## Text provided
______________________________

[PATCH 5/9] [RFC] Remove cgroup_subsys.root pointer

Paul Menage menage at google.com
Wed Jul 1 19:11:18 PDT 2009


[RFC] Remove cgroup_subsys.root pointer

In preparation for supporting cgroup subsystems that can be bound to
multiple hierarchies, remove the "root" pointer and associated list
structures.  Subsystem hierarchy membership is now determined entirely
through the subsystem bitmasks in struct cgroupfs_root.

Minor changes include:
  - root_list now includes the inactive root
  - for_each_active_root() -> for_each_root()
  - for_each_subsys() is now guaranteed to be in subsys_id order


Signed-off-by: Paul Menage <menage at google.com>

---

 include/linux/cgroup.h |   16 ++----
 kernel/cgroup.c        |  128 +++++++++++++++++++++++++++---------------------
 2 files changed, 77 insertions(+), 67 deletions(-)

diff --git a/include/linux/cgroup.h b/include/linux/cgroup.h
index 665fa70..adf6739 100644
--- a/include/linux/cgroup.h
+++ b/include/linux/cgroup.h
@@ -227,7 +227,9 @@ struct css_set {
 	/*
 	 * Set of subsystem states, one for each subsystem. This array
 	 * is immutable after creation apart from the init_css_set
-	 * during subsystem registration (at boot time).
+	 * during subsystem registration (at boot
+	 * time). Multi-subsystems don't have an entry in here since
+	 * there's no unique state for a given task.
 	 */
 	struct cgroup_subsys_state *subsys[CGROUP_SUBSYS_COUNT];
 };
@@ -401,9 +403,9 @@ struct cgroup_subsys {
 	/*
 	 * Protects sibling/children links of cgroups in this
 	 * hierarchy, plus protects which hierarchy (or none) the
-	 * subsystem is a part of (i.e. root/sibling).  To avoid
-	 * potential deadlocks, the following operations should not be
-	 * undertaken while holding any hierarchy_mutex:
+	 * subsystem is a part of.  To avoid potential deadlocks, the
+	 * following operations should not be undertaken while holding
+	 * any hierarchy_mutex:
 	 *
 	 * - allocating memory
 	 * - initiating hotplug events
@@ -411,12 +413,6 @@ struct cgroup_subsys {
 	struct mutex hierarchy_mutex;
 	struct lock_class_key subsys_key;
 
-	/*
-	 * Link to parent, and list entry in parent's children.

______________________________

## Stored data
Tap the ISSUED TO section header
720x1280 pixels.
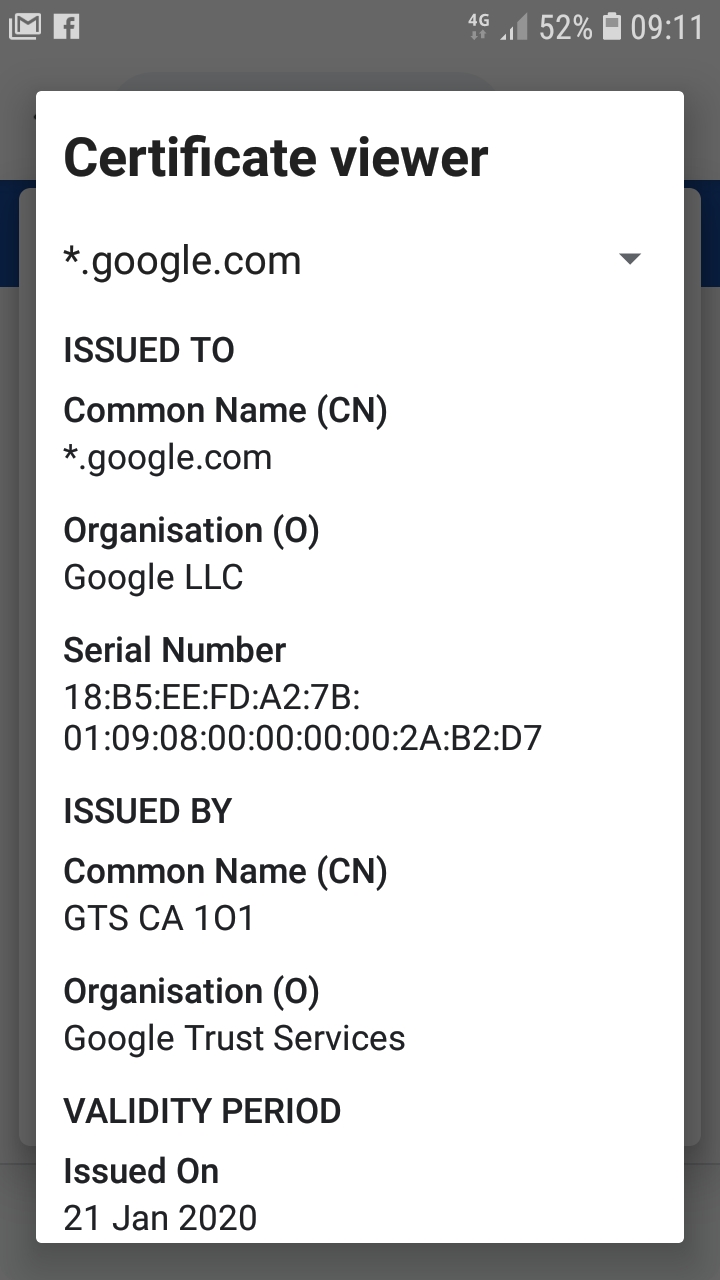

______________________________

## Given problem 1
From the cgroup patch, extract the passage from "[PATCH 5/9] [RFC]" up to and including "in struct cgroupfs_root.".
## Given problem 2
Answer these questions about the cgroup patch:
(a) What is for_each_active_root() renamed to?
(b) How many insertions and deletions does the change summary report?
(c) What does root_list now include?

## Answer 1
[PATCH 5/9] [RFC] Remove cgroup_subsys.root pointer

Paul Menage menage at google.com
Wed Jul 1 19:11:18 PDT 2009


[RFC] Remove cgroup_subsys.root pointer

In preparation for supporting cgroup subsystems that can be bound to
multiple hierarchies, remove the "root" pointer and associated list
structures.  Subsystem hierarchy membership is now determined entirely
through the subsystem bitmasks in struct cgroupfs_root.

## Answer 2
(a) for_each_root()
(b) 77 insertions and 67 deletions
(c) The inactive root